• Your assignment: In the records below, find the line containing "Instruction: Open The Seasons release title", then copy that line and all lines after it, exactly, omitting every picture.
....
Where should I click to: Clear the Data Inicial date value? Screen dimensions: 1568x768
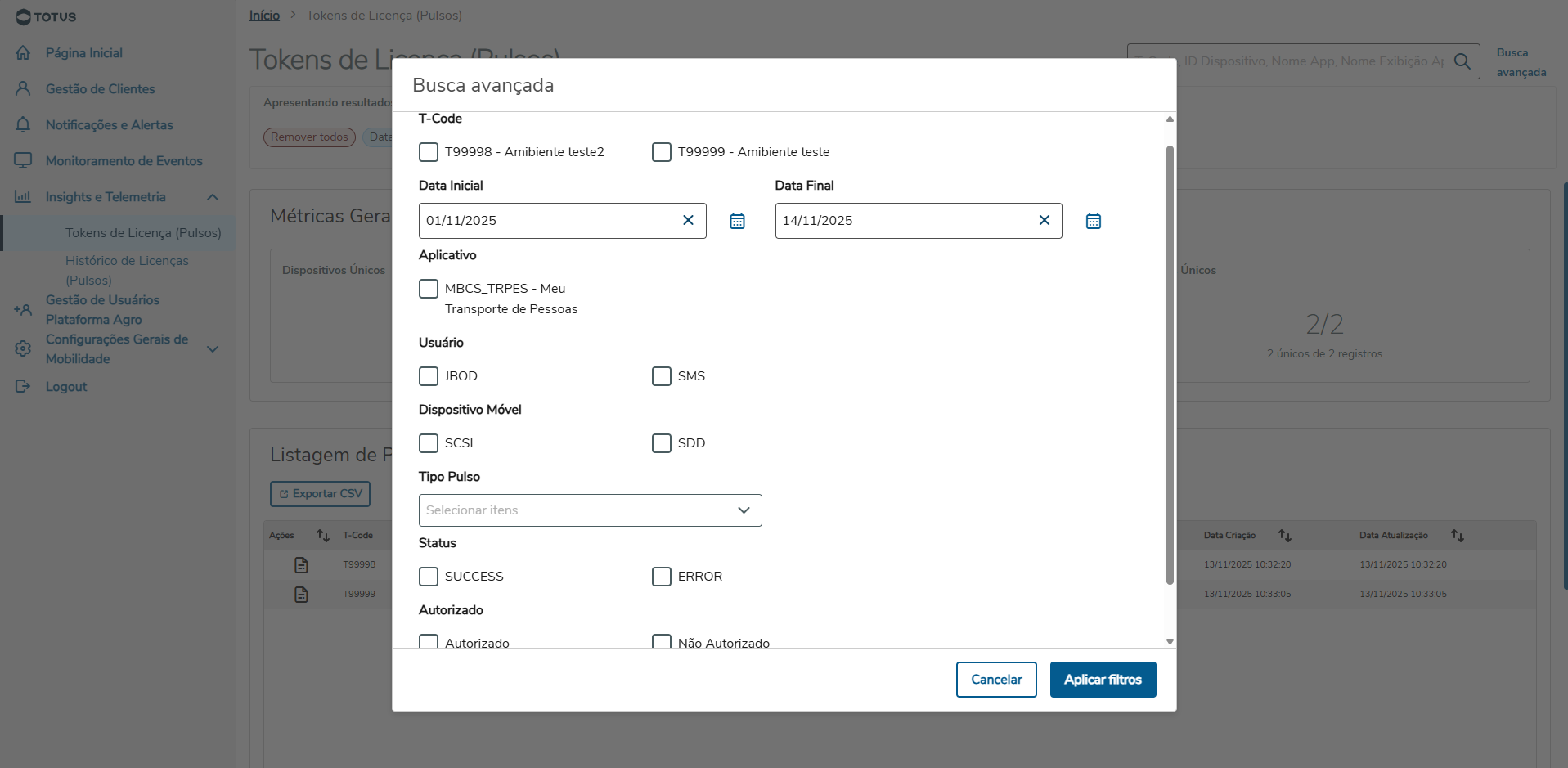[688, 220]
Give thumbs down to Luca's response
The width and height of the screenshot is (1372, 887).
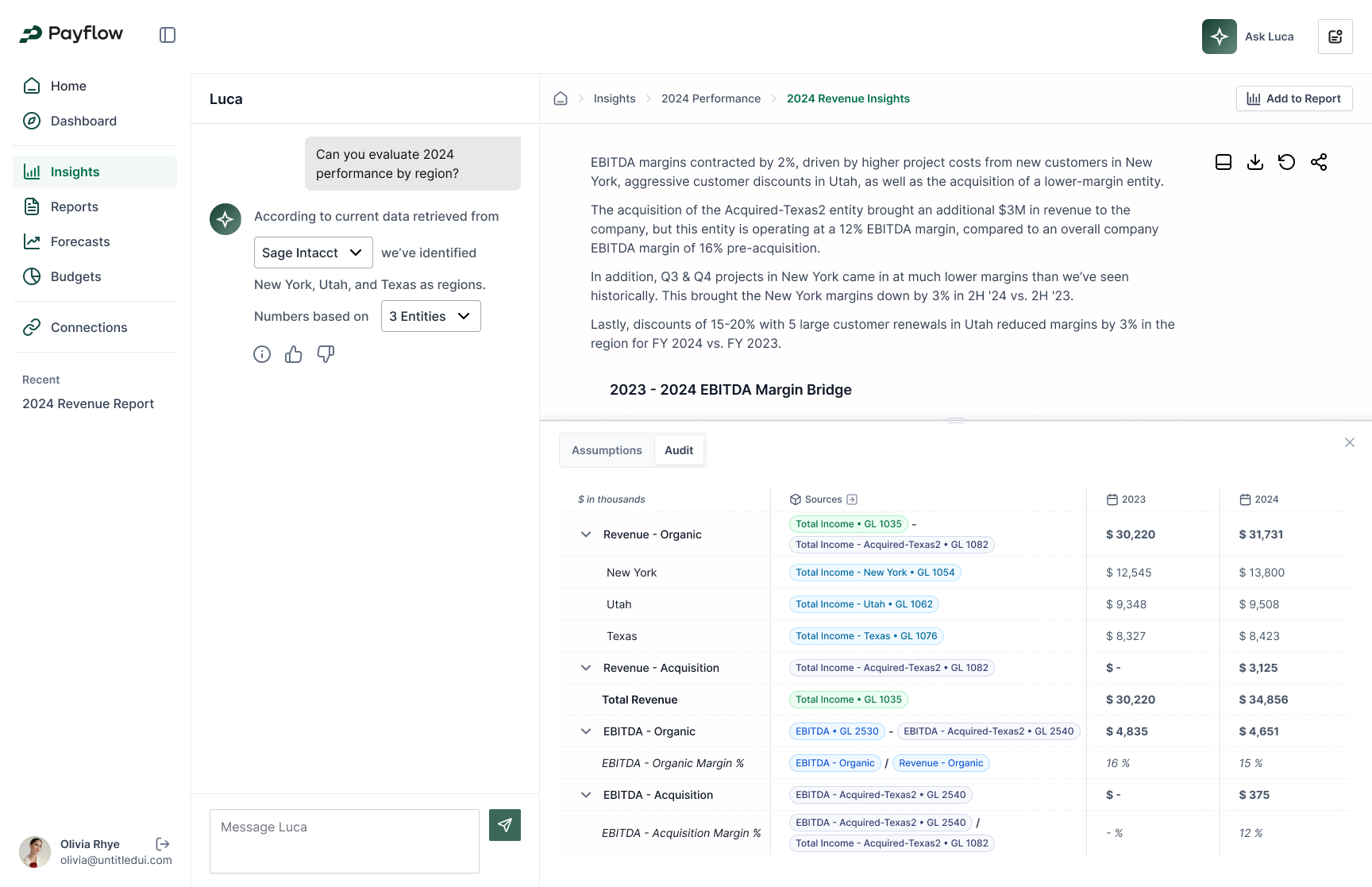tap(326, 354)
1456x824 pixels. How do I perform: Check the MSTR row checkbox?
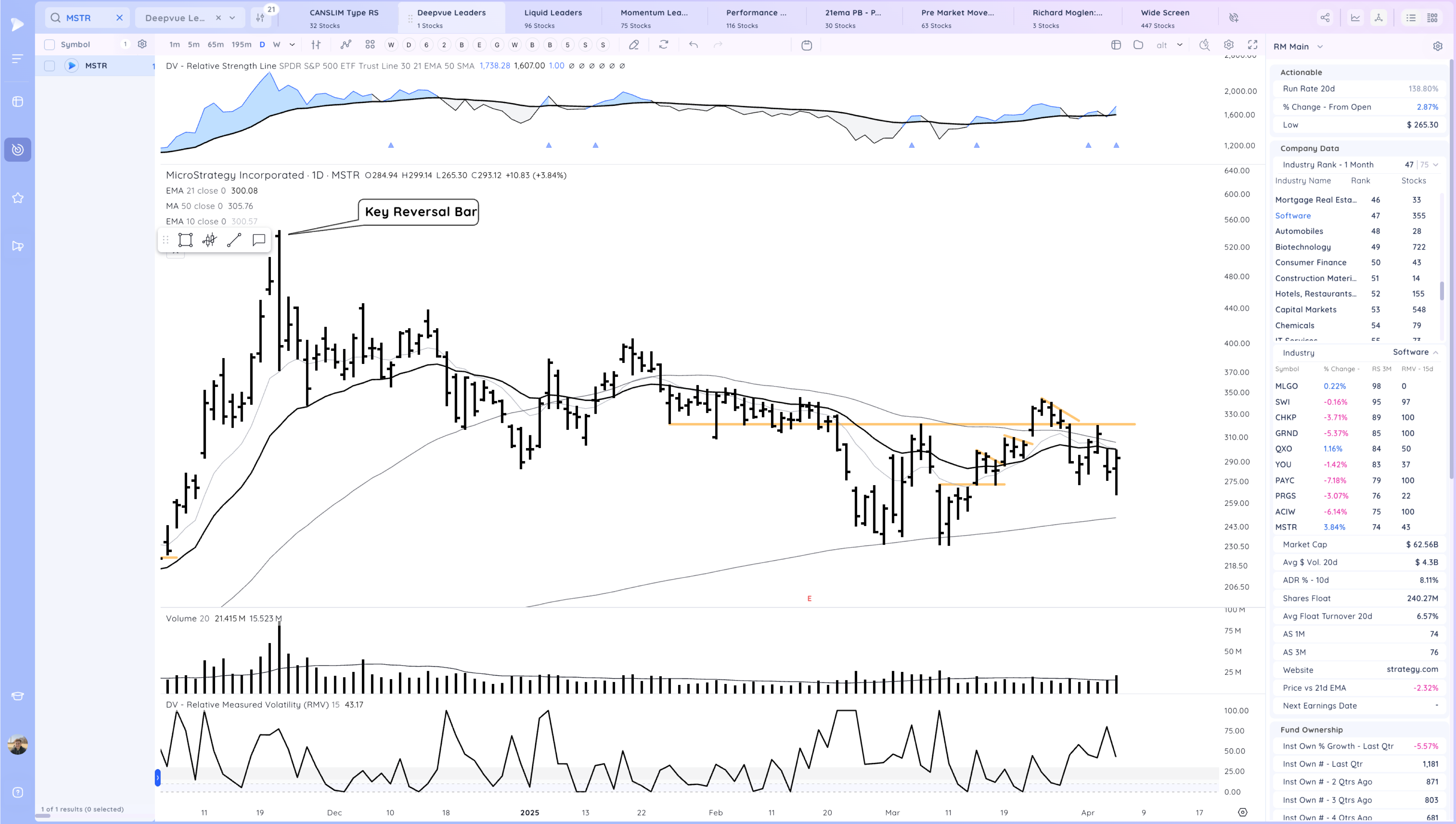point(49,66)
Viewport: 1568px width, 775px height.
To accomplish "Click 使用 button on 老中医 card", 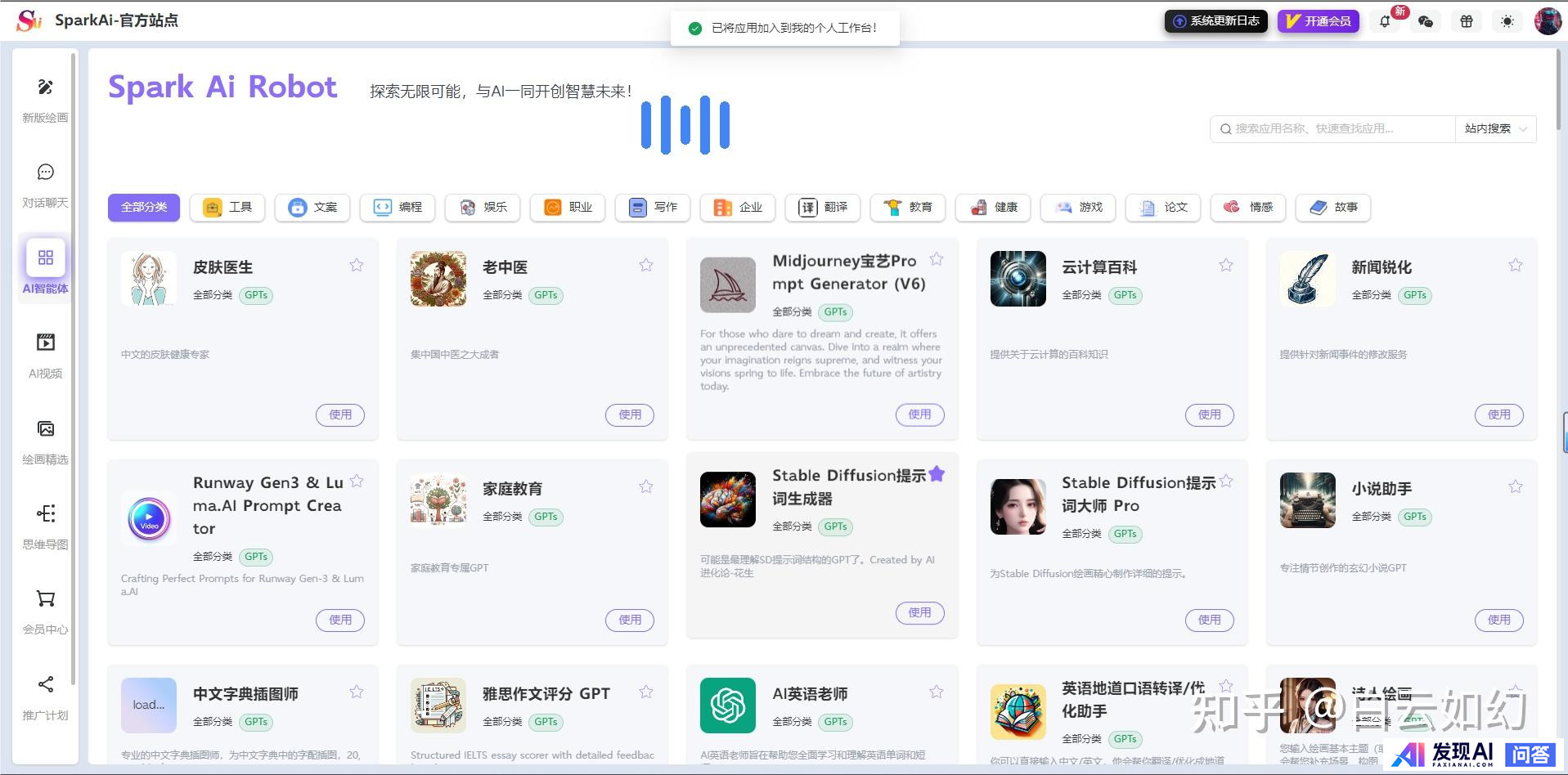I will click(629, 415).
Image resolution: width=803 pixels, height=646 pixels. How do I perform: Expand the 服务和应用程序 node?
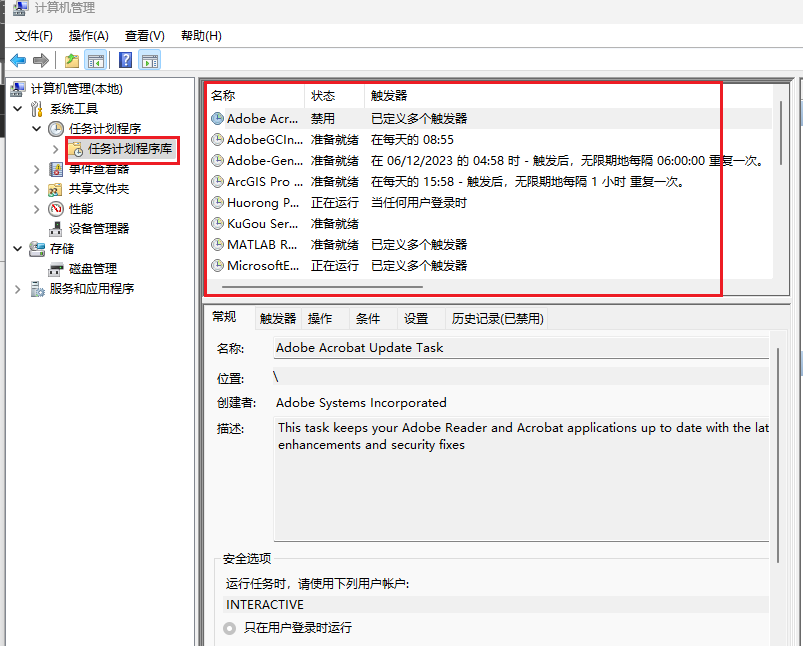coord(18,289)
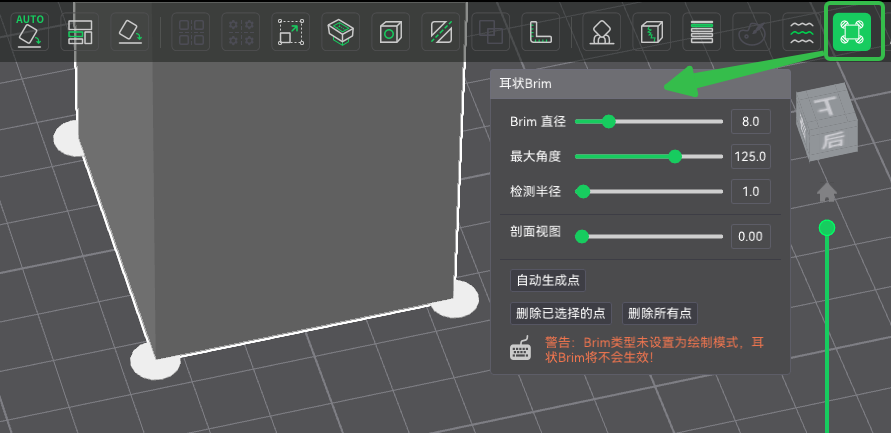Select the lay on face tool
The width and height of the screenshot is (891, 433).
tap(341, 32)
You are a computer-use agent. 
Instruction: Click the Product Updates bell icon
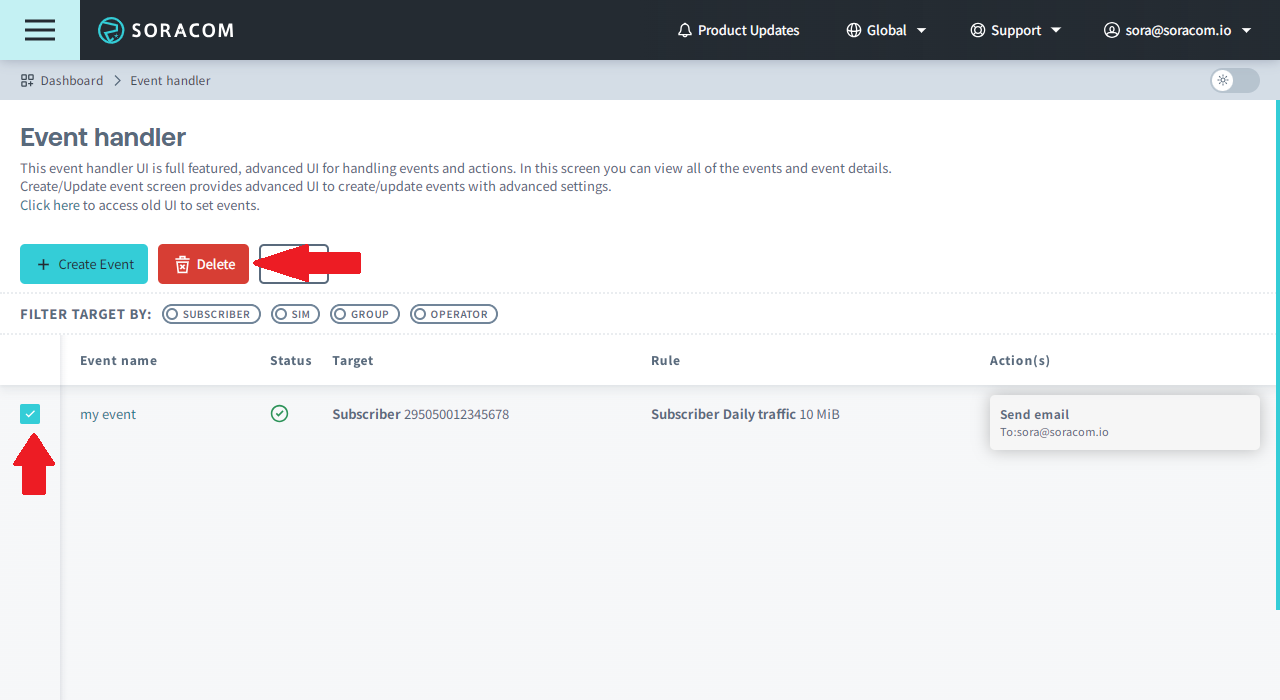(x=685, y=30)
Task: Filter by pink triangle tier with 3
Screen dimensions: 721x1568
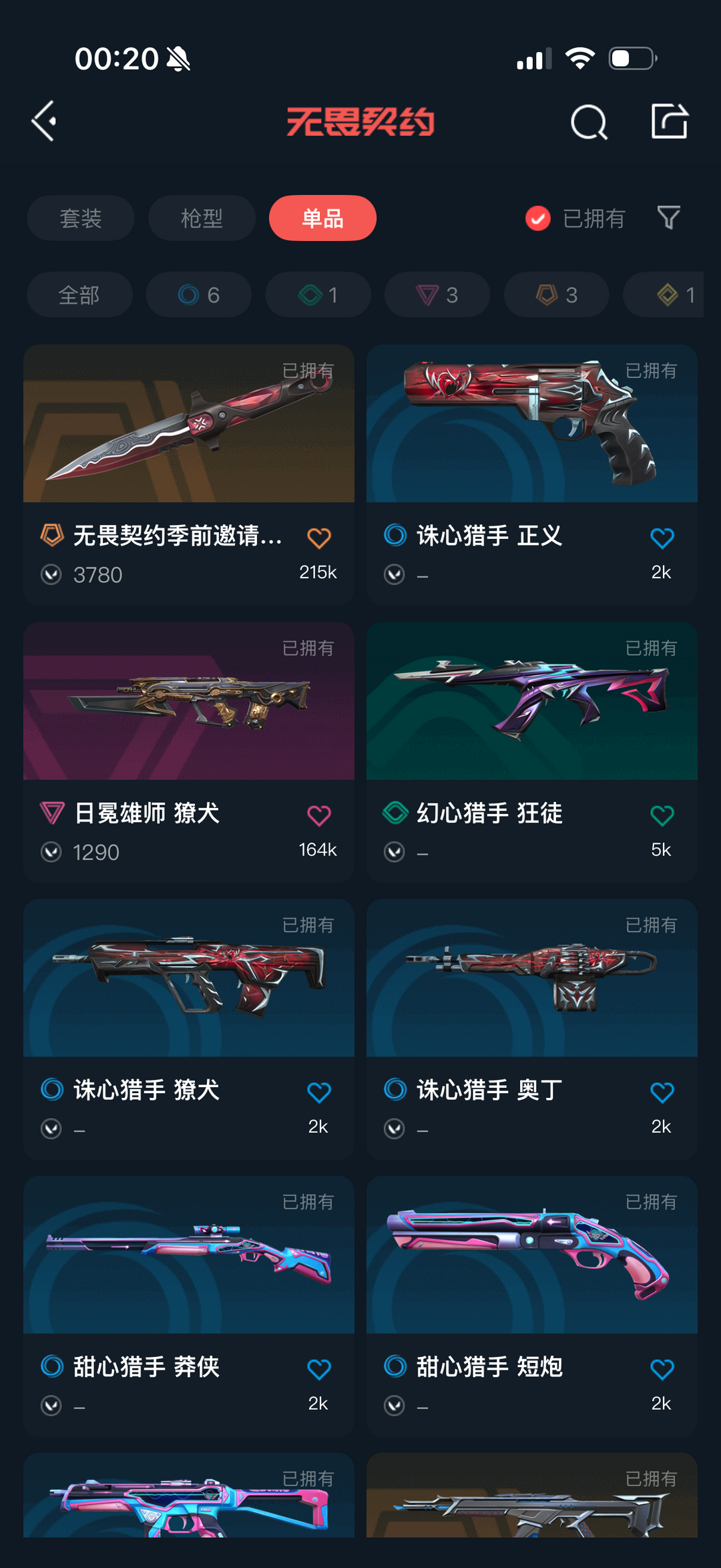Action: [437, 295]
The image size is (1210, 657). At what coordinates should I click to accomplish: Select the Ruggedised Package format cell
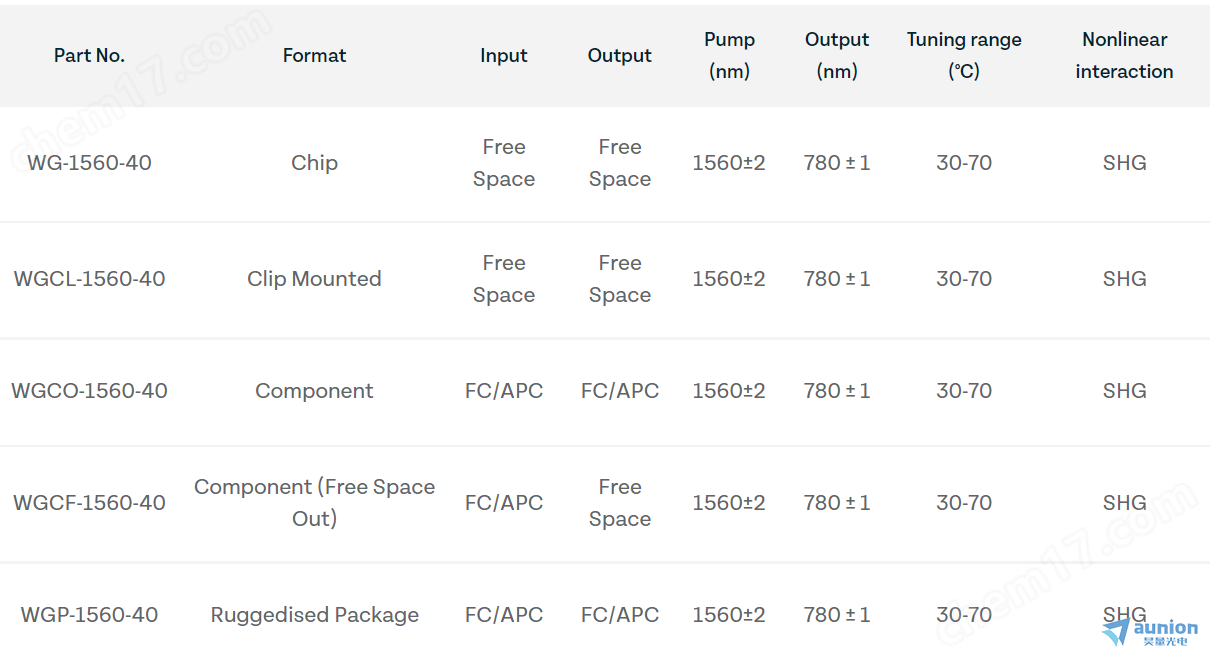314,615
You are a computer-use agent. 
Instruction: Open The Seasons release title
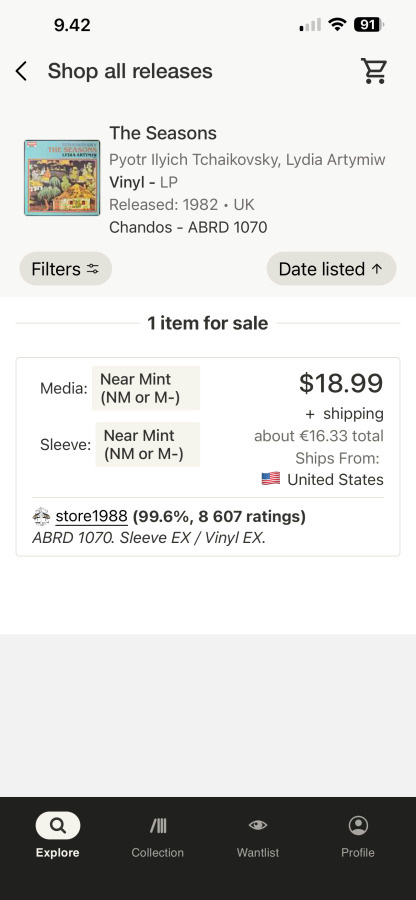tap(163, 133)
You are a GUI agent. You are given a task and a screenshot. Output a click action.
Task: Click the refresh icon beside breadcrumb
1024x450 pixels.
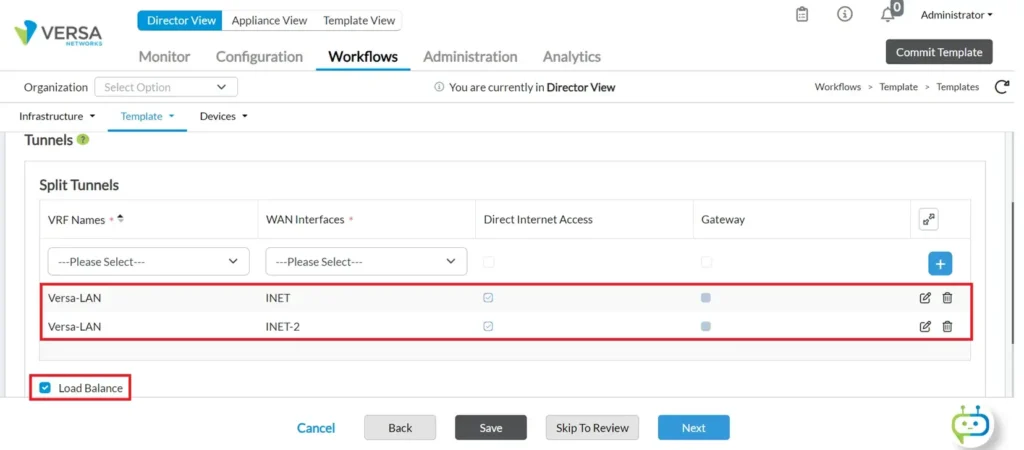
....
• Task answer:
Instruction: Open The Seasons release title
tap(163, 133)
You are a GUI agent. You are given a task and a screenshot. Output a click action.
Task: Click the refresh icon beside breadcrumb
1024x450 pixels.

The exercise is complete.